**Supplied passage:**
=== Begin Enclosure ===

Britain owes Caribbean nations £205bn in reparations, claims Cambridge academic

Britain owes more than £200 billion in slavery reparations to Caribbean nations, a leading academic has claimed.

Revd Dr Michael Banner, dean of Trinity College Cambridge, said that the UK was once “the leading slaving nation in the world” and that the modern-day descendants of slaves deserved compensation.

In a new book, Britain’s Slavery Debt, the theologian and clergyman said he had calculated that Britain owes £205 billion, which he based on the compensation claims made by slave owners when the trade was abolished.

While the UK Government has repeatedly rejected the case for reparations, Dr Banner called on the Scottish Government to “show leadership” on the issue and begin repaying its £20.5 billion share.

The academic has previously claimed that the British Government has a moral obligation to pay reparations for the slave trade in a bid to undo the “original injustice” of slavery.

Seize the initiative 

In an interview with a Scottish Sunday newspaper, he claimed that given Scotland portrays itself as more liberal than the rest of the UK, it should seize the initiative.

=== End Enclosure ===

**Extracted entries:**
=== Begin Enclosure ===

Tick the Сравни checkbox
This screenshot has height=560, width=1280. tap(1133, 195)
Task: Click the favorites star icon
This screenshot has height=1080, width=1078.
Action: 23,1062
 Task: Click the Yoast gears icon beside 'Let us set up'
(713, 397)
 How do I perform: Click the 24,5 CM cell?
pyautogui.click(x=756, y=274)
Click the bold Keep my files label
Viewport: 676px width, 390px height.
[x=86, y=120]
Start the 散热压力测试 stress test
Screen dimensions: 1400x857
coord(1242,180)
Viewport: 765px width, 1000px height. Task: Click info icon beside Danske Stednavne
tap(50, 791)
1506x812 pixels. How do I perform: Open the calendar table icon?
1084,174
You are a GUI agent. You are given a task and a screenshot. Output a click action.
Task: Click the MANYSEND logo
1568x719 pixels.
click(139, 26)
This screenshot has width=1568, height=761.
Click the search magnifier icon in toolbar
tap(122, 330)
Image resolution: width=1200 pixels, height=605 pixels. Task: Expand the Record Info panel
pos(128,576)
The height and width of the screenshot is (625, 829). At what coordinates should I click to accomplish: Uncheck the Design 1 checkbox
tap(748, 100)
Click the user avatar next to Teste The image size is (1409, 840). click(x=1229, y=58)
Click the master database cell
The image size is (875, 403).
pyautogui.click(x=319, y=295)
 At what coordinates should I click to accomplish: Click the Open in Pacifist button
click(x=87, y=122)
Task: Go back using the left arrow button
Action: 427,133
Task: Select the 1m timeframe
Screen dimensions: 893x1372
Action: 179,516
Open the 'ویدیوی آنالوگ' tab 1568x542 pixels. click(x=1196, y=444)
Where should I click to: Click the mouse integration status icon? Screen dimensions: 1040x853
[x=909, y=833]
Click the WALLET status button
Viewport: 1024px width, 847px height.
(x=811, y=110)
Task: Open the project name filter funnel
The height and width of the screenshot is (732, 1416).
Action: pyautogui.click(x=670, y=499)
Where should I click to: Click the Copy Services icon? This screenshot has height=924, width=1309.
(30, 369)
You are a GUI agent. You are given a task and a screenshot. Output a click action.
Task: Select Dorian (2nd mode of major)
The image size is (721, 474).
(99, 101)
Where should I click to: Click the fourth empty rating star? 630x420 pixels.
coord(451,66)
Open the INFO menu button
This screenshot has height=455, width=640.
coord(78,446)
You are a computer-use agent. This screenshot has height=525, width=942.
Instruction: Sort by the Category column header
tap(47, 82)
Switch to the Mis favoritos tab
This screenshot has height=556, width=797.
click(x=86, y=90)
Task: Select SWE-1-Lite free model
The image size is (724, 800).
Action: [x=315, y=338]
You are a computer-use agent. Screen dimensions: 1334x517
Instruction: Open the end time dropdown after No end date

=== End Enclosure ===

**Using the information:**
(A) Reproduce the reparations article word for word from "While the UK" to "seize the initiative.".
(B) According to the reparations article, what is the title of Michael Banner's new book?
(C) List every phrase that the reparations article encloses in quotation marks.
The listing was taken from a separate source.

**List of answers:**
(A)
While the UK Government has repeatedly rejected the case for reparations, Dr Banner called on the Scottish Government to “show leadership” on the issue and begin repaying its £20.5 billion share.

The academic has previously claimed that the British Government has a moral obligation to pay reparations for the slave trade in a bid to undo the “original injustice” of slavery.

Seize the initiative 

In an interview with a Scottish Sunday newspaper, he claimed that given Scotland portrays itself as more liberal than the rest of the UK, it should seize the initiative.

(B) Britain's Slavery Debt

(C)
- "the leading slaving nation in the world"
- "show leadership"
- "original injustice"